*** Records supplied ***

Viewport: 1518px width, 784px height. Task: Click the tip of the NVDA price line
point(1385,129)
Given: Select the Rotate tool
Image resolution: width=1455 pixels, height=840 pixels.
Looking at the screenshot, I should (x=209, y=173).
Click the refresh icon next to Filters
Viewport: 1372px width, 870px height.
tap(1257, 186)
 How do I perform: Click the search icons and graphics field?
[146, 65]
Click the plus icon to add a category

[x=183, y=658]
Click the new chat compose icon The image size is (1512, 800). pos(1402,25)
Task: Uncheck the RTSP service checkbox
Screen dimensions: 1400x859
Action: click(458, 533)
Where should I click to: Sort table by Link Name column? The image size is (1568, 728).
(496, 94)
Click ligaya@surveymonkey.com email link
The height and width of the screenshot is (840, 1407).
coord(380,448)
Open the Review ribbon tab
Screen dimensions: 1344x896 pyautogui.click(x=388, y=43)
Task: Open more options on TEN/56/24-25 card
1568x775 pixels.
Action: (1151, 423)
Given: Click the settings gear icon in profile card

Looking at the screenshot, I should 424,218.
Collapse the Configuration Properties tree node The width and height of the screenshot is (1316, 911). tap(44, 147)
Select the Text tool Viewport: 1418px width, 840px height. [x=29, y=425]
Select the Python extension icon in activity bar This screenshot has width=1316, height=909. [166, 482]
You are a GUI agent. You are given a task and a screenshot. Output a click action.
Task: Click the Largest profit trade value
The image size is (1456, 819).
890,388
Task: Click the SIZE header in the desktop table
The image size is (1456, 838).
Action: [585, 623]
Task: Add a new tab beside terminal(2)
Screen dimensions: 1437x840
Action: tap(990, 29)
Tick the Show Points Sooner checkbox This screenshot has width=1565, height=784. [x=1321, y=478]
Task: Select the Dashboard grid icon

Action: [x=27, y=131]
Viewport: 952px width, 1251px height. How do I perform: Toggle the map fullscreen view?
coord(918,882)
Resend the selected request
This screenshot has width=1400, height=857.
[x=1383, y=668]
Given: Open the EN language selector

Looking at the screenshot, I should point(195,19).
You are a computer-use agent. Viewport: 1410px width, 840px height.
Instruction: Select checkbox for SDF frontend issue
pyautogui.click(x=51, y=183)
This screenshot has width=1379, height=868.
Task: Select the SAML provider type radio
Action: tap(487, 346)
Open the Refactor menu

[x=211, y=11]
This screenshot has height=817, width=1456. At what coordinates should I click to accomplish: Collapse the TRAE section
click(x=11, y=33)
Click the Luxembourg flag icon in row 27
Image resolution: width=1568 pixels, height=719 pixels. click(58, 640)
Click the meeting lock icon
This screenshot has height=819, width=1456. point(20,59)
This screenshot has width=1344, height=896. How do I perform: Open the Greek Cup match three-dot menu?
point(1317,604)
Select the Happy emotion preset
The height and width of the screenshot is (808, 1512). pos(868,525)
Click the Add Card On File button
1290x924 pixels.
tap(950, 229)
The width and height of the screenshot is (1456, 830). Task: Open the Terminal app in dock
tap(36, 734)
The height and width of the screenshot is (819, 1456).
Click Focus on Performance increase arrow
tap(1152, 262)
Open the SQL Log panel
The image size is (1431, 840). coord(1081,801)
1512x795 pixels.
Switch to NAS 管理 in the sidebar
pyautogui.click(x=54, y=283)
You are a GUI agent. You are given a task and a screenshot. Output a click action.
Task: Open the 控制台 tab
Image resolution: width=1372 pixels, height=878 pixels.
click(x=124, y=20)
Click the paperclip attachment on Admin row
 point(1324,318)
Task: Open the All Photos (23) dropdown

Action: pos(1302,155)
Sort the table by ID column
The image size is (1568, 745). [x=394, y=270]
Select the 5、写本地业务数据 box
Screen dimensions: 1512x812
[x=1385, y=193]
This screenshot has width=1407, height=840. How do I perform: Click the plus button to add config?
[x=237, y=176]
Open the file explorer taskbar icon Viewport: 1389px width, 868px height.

*** End of Records supplied ***

What needs to be done
Set all of the data down again exactly.

Result
Viewport: 1518px width, 784px height. Task: Click the tip of the NVDA price line
point(1385,129)
Given: Select the Rotate tool
Image resolution: width=1455 pixels, height=840 pixels.
Looking at the screenshot, I should (x=209, y=173).
Click the refresh icon next to Filters
Viewport: 1372px width, 870px height.
tap(1257, 186)
 How do I perform: Click the search icons and graphics field?
[146, 65]
Click the plus icon to add a category

[x=183, y=658]
Click the new chat compose icon The image size is (1512, 800). pos(1402,25)
Task: Uncheck the RTSP service checkbox
Screen dimensions: 1400x859
Action: click(458, 533)
Where should I click to: Sort table by Link Name column? The image size is (1568, 728).
(496, 94)
Click ligaya@surveymonkey.com email link
The height and width of the screenshot is (840, 1407).
coord(380,448)
Open the Review ribbon tab
Screen dimensions: 1344x896 pyautogui.click(x=388, y=43)
Task: Open more options on TEN/56/24-25 card
1568x775 pixels.
Action: (1151, 423)
Given: Click the settings gear icon in profile card

Looking at the screenshot, I should 424,218.
Collapse the Configuration Properties tree node The width and height of the screenshot is (1316, 911). tap(44, 147)
Select the Text tool Viewport: 1418px width, 840px height. [x=29, y=425]
Select the Python extension icon in activity bar This screenshot has width=1316, height=909. [166, 482]
You are a GUI agent. You are given a task and a screenshot. Output a click action.
Task: Click the Largest profit trade value
The image size is (1456, 819).
890,388
Task: Click the SIZE header in the desktop table
The image size is (1456, 838).
Action: [585, 623]
Task: Add a new tab beside terminal(2)
Screen dimensions: 1437x840
Action: tap(990, 29)
Tick the Show Points Sooner checkbox This screenshot has width=1565, height=784. [x=1321, y=478]
Task: Select the Dashboard grid icon

Action: [x=27, y=131]
Viewport: 952px width, 1251px height. How do I perform: Toggle the map fullscreen view?
coord(918,882)
Resend the selected request
This screenshot has width=1400, height=857.
[x=1383, y=668]
Given: Open the EN language selector

Looking at the screenshot, I should point(195,19).
You are a computer-use agent. Viewport: 1410px width, 840px height.
Instruction: Select checkbox for SDF frontend issue
pyautogui.click(x=51, y=183)
This screenshot has width=1379, height=868.
Task: Select the SAML provider type radio
Action: tap(487, 346)
Open the Refactor menu

[x=211, y=11]
This screenshot has height=817, width=1456. At what coordinates should I click to accomplish: Collapse the TRAE section
click(x=11, y=33)
Click the Luxembourg flag icon in row 27
Image resolution: width=1568 pixels, height=719 pixels. click(58, 640)
Click the meeting lock icon
This screenshot has height=819, width=1456. point(20,59)
This screenshot has width=1344, height=896. How do I perform: Open the Greek Cup match three-dot menu?
point(1317,604)
Select the Happy emotion preset
The height and width of the screenshot is (808, 1512). pos(868,525)
Click the Add Card On File button
1290x924 pixels.
tap(950, 229)
The width and height of the screenshot is (1456, 830). Task: Open the Terminal app in dock
tap(36, 734)
The height and width of the screenshot is (819, 1456).
Click Focus on Performance increase arrow
tap(1152, 262)
Open the SQL Log panel
The image size is (1431, 840). coord(1081,801)
1512x795 pixels.
Switch to NAS 管理 in the sidebar
pyautogui.click(x=54, y=283)
You are a GUI agent. You are given a task and a screenshot. Output a click action.
Task: Open the 控制台 tab
Image resolution: width=1372 pixels, height=878 pixels.
click(x=124, y=20)
Click the paperclip attachment on Admin row
 point(1324,318)
Task: Open the All Photos (23) dropdown

Action: pos(1302,155)
Sort the table by ID column
The image size is (1568, 745). [x=394, y=270]
Select the 5、写本地业务数据 box
Screen dimensions: 1512x812
[x=1385, y=193]
This screenshot has width=1407, height=840. How do I perform: Click the plus button to add config?
[x=237, y=176]
Open the file explorer taskbar icon Viewport: 1389px width, 868px height.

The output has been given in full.